Why YAML Directories?

The functions here don't care whether they're called on a file or a directory. This means that there's a certain level of structure that's lost to the application writer: there's no way of telling whether a given YAML object corresponded a directory or not. This is very much by design: to begin with, a configuration file like

$ cat config
sites:
  home:
    url: www.example.com
    port: 7777
  blog:
    url: blog.example.com
    port: 7778
  wiki:
    url: wiki.example.com
    port: 7779

isn't so bad, but if it gets larger, it becomes unwieldy. This allows a user to transparently use a directory structure instead, and pretend that directory structure is itself a YAML object:

$ ls config/sites
blog
home
wiki
$ for f in config/sites/*; do echo $f; cat $f; echo; done
config/sites/blog
url: blog.example.com
port: 7778

config/sites/home
url: www.example.com
port: 7777

config/sites/wiki
url: wiki.example.com
port: 7779

Both of the above will parse to the exact same YAML representation when using the decodeYamlPath or decodeYamlPathEither functions.

Why The Three Variations

Each one does a slightly different thing:

  • decodeYamlPath and decodeYamlPathEither are for exactly the above use-case: taking a typical YAML config and blowing it apart into directories.
  • decodeTextPath and decodeTextPathEither are better for certain kind of data structuring: they treat every file as though it just contained a YAML string.
  • decodeExtnPath and decodeExtnPathEither are a compromise between the two: they will understand a file as YAML if it has the extension .yaml, as JSON if it has the extension .json, and as text otherwise.

What If I Need To Emit A YAML Directory?

Don't do that.
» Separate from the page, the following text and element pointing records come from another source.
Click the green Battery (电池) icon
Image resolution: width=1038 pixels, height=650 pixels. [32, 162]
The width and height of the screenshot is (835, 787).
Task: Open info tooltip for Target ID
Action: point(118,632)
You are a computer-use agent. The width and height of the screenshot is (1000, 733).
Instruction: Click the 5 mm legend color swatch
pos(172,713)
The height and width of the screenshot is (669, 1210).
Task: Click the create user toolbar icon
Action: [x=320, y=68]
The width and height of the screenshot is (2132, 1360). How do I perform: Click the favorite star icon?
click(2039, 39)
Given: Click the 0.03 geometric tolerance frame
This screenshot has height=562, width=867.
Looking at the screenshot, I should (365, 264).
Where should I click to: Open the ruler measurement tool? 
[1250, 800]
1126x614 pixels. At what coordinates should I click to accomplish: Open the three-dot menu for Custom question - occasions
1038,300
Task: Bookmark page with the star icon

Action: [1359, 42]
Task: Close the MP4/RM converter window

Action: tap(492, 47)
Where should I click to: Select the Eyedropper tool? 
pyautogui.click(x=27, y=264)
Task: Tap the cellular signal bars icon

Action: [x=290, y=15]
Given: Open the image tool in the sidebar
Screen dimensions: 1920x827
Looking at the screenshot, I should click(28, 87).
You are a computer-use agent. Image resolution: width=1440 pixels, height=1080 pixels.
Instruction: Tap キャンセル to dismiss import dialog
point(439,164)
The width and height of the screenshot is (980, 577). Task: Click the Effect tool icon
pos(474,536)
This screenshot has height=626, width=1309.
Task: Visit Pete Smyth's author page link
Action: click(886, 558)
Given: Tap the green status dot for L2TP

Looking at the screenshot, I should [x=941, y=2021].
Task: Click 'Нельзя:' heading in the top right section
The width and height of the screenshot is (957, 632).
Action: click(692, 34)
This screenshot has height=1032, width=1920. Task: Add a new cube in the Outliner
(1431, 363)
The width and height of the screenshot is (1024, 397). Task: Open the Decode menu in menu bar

YAML is a nice input format, what with all kinds of small conveniences for humans and special-cases to make common things easy, but it's a terrible intermediate format. There are multiple stylistic variations allowed for an identical in-memory representation, and this library only adds more.

If you have an application in which a machine needs to emit data, there are various other formats which are better suited to that purpose: if it needs to be human-readable, then JSON or S-expressions might be better. If it doesn't, then a format like netstrings or bencode might be preferable.